[Dataset excerpt]
+++++

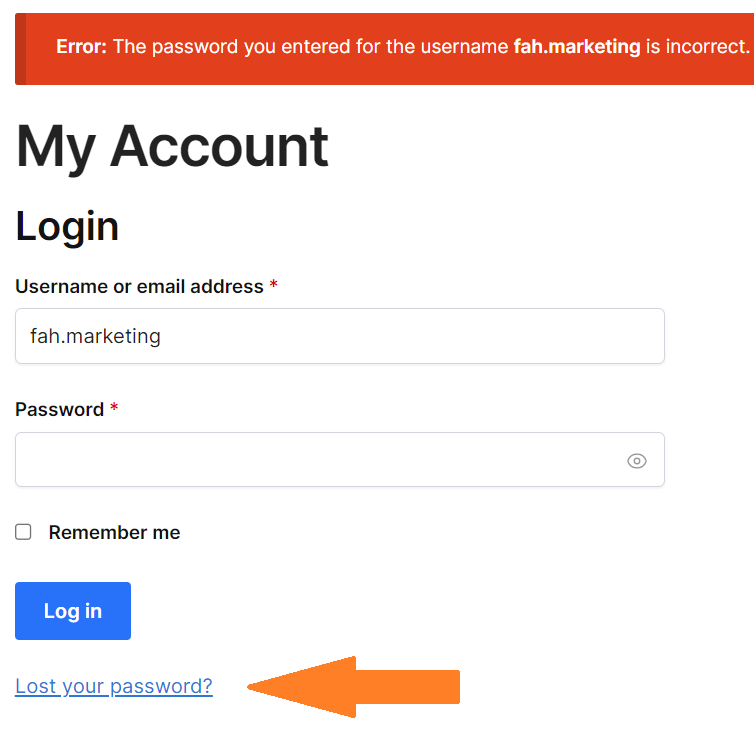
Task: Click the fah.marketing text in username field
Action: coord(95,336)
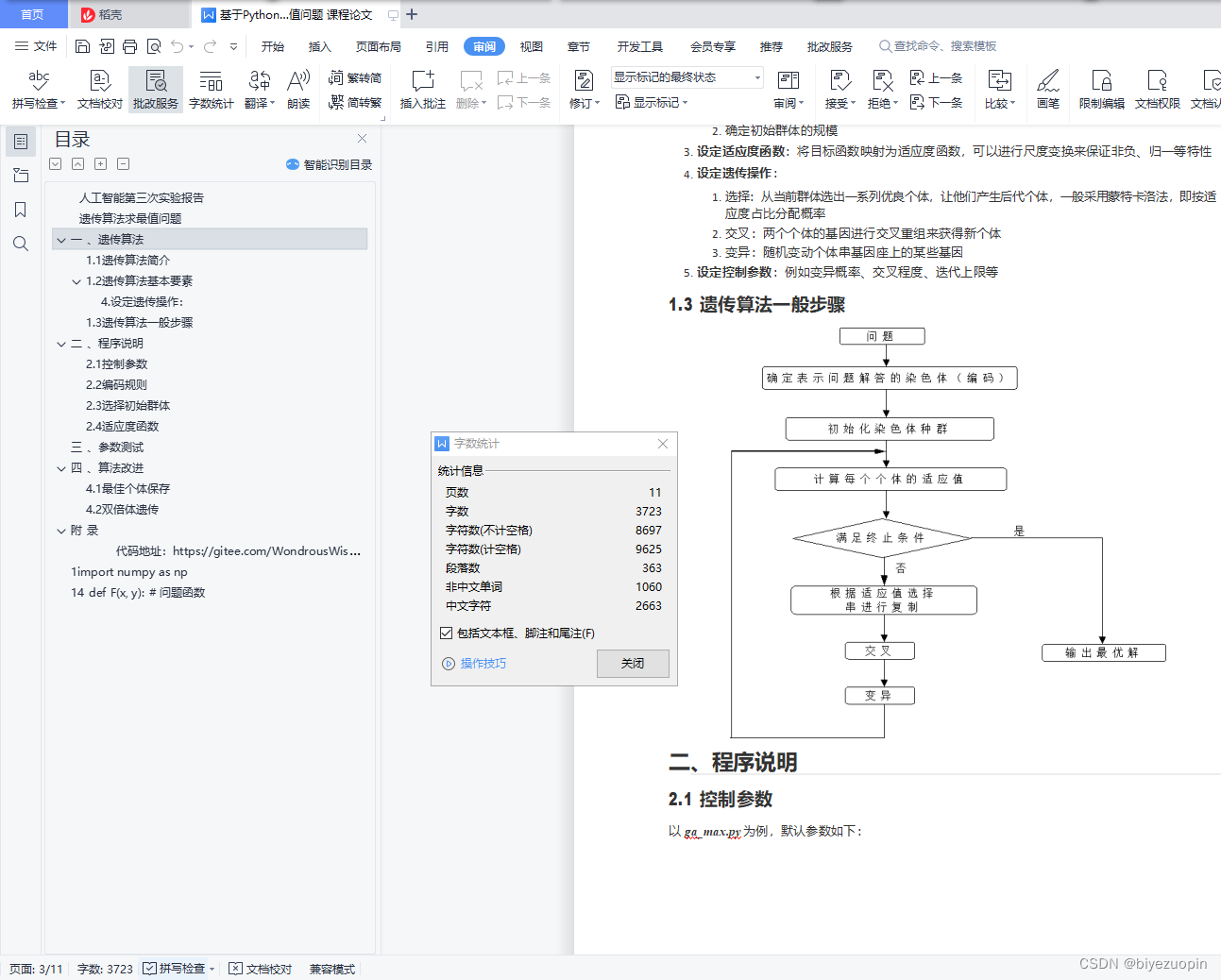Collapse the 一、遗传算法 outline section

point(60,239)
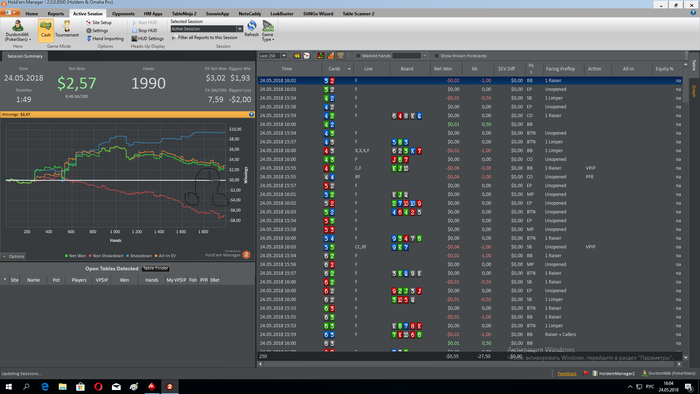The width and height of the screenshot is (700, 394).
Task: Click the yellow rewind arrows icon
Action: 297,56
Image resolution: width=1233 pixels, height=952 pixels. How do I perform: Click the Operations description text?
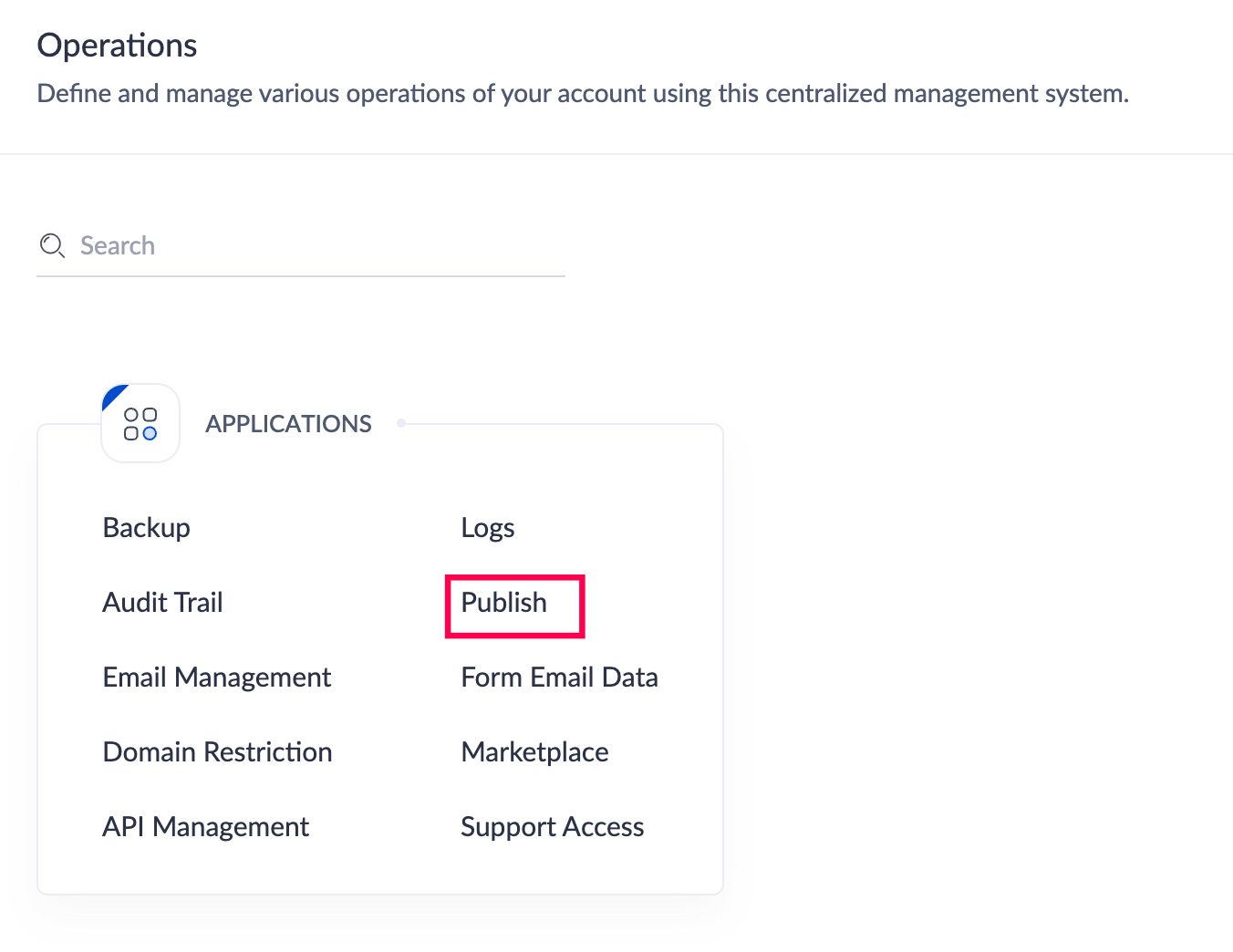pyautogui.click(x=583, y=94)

+++++

[What you have to do] Copy every one of the records above verbatim, omitting the pictures.

[Complete response]
Task: Click the fah.marketing text in username field
Action: coord(95,336)
Collapse the 一、遗传算法 outline section

point(60,239)
The width and height of the screenshot is (700, 394).
Task: Click the yellow rewind arrows icon
Action: 297,56
Image resolution: width=1233 pixels, height=952 pixels. How do I perform: Click the Operations description text?
pyautogui.click(x=583, y=94)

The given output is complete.